In what is sure to rankle the feathers of many conservatives, MSNBC weekend host Melissa Harris-Perry took to her show Sunday to ponder the meaning of Independence Day, highlighting mostly the stains on American history. “It’s ours, all of it,” she said. “The imperialism, the genocide, the slavery, also the liberation and the hope and the deeply American belief that our best days still lie ahead of us.”
“Independence Day is more aspirational than actual,” she began her monologue. “We have longed defined the American Dream with commodities, a home of ones own, better education for the kids, family vacation and a car to the vacation in. And if we measure the dream by acquisitions, we’re in trouble. National unemployment remains above 8 percent. Wages have dropped, and the median net worth of American families plummeted by almost 40 percent.”

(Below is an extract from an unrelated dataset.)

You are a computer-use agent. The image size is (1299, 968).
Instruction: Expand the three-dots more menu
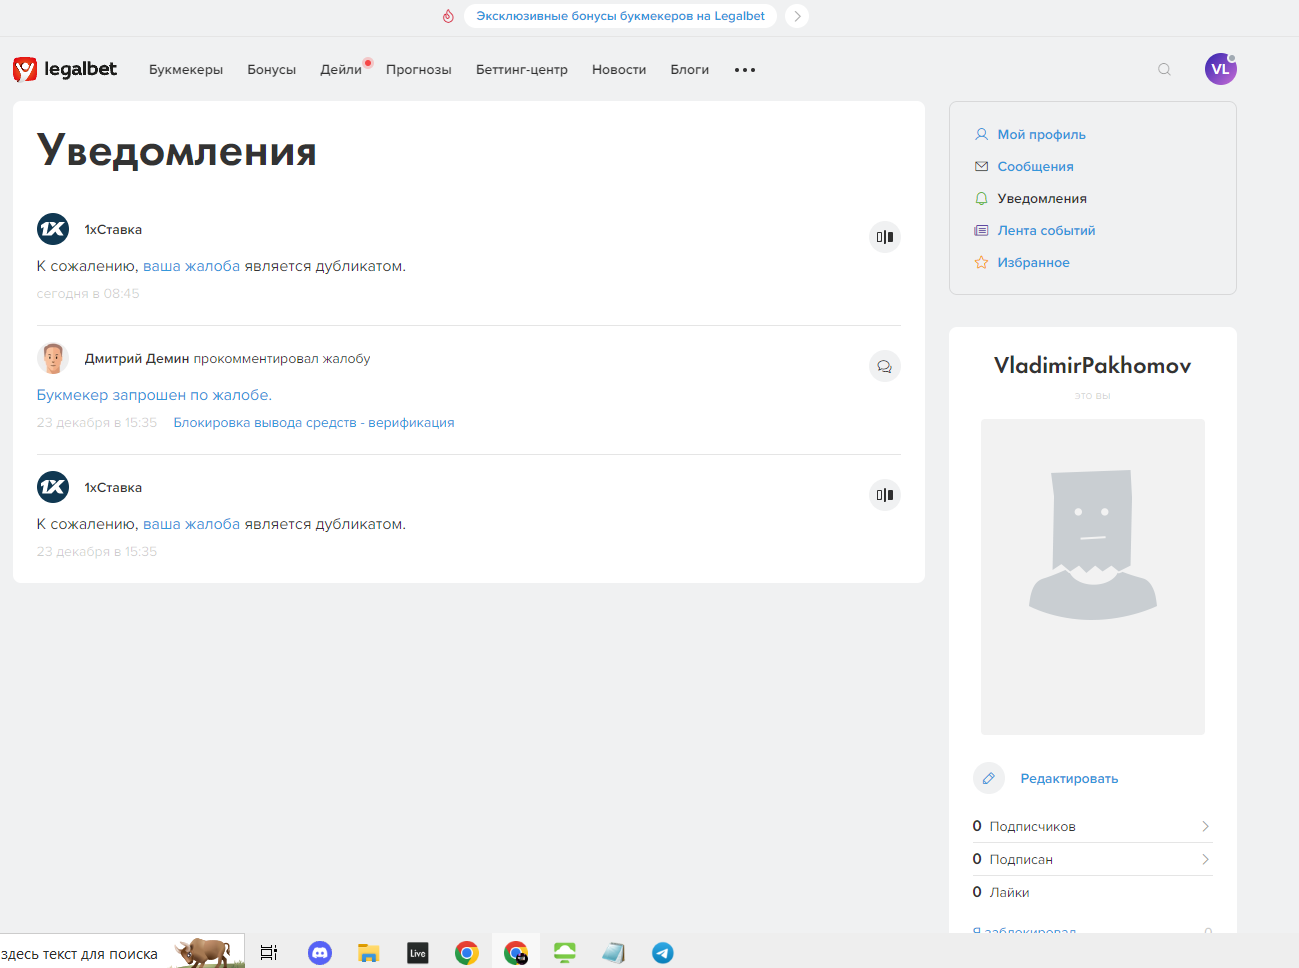(x=745, y=70)
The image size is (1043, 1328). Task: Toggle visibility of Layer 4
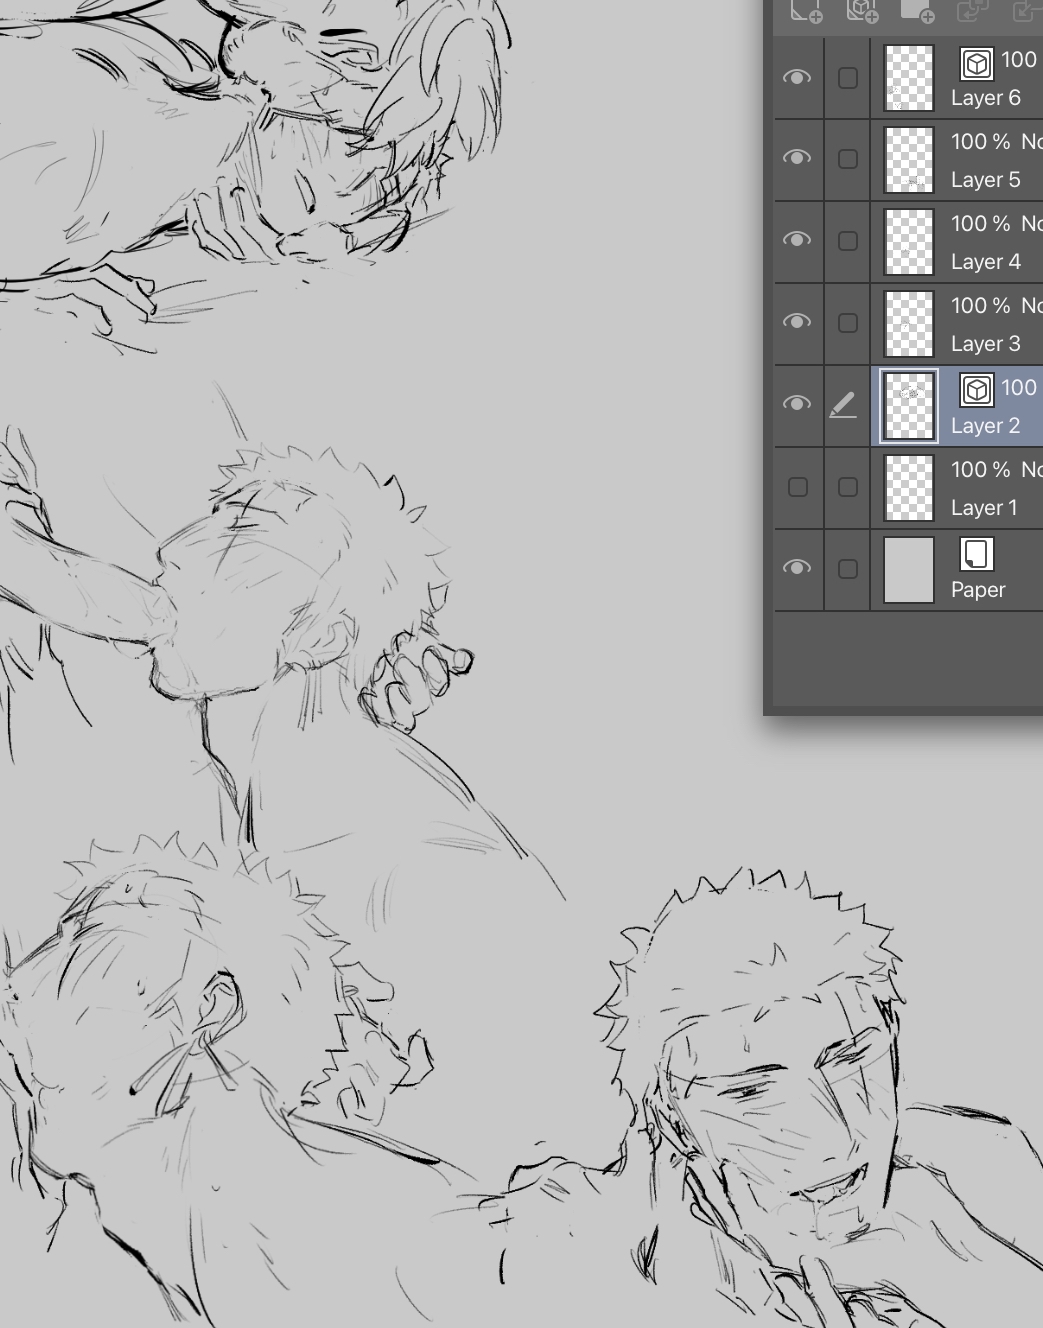click(x=797, y=240)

Harris-Perry noted that “financial security is important, but it’s only an outward manifestation of the American Dream. Freedom itself is both more elusive and more complicated.” She explained that America’s founding wasn’t about profits and loss but that “our founding is an unlikely narrative of young men, so inspired by an age of ideas that they threw off the yoke of colonialism and founded a free nation — men who were embarrassingly imperfect.”
The imperfections she listed: “The land on which they formed this Union was stolen; the hands with which they built this nation were enslaved; the women who birthed the citizens of the nation are second class.”
“But all of this is our story,” she continued. “Each of us benefits from the residuals of oppression and each of us is harmed by the realities of inequality. This is the imperfect fabric of our nation, at times we’ve torn and stained it, and at other moments, we mend and repair it. But it’s ours, all of it: The imperialism, the genocide, the slavery, also the liberation and the hope and the deeply American belief that our best days still lie ahead of us.”
She continued on to explain that her favorite story for this Fourth of July is one of people who are “not technically free.” She described a group of 27 inmates who recently completed their GEDs at the jail on Rikers Island. “Despite being incarcerated, they hold fast to the optimistic belief that education, hard work and second chances are still the stuff of America. And that they have a right to take part in the dream.”
“So on the Fourth of July,” Harris-Perry concluded, “I’m going to think of the Rikers Island graduates, and I’m going to wave a flag without hesitation — not because I’ve forgotten my nation’s many wrongs, but because I remember them. And I am nonetheless proud of my country, not for its perfection, because the alternative is too grim, the alternative is to give up on the dream of the nation founded in the belief, if not yet the practice that all are created, all deserve freedom, and all have the right to pursue happiness. Now, that is a dream worth celebrating — with fireworks.”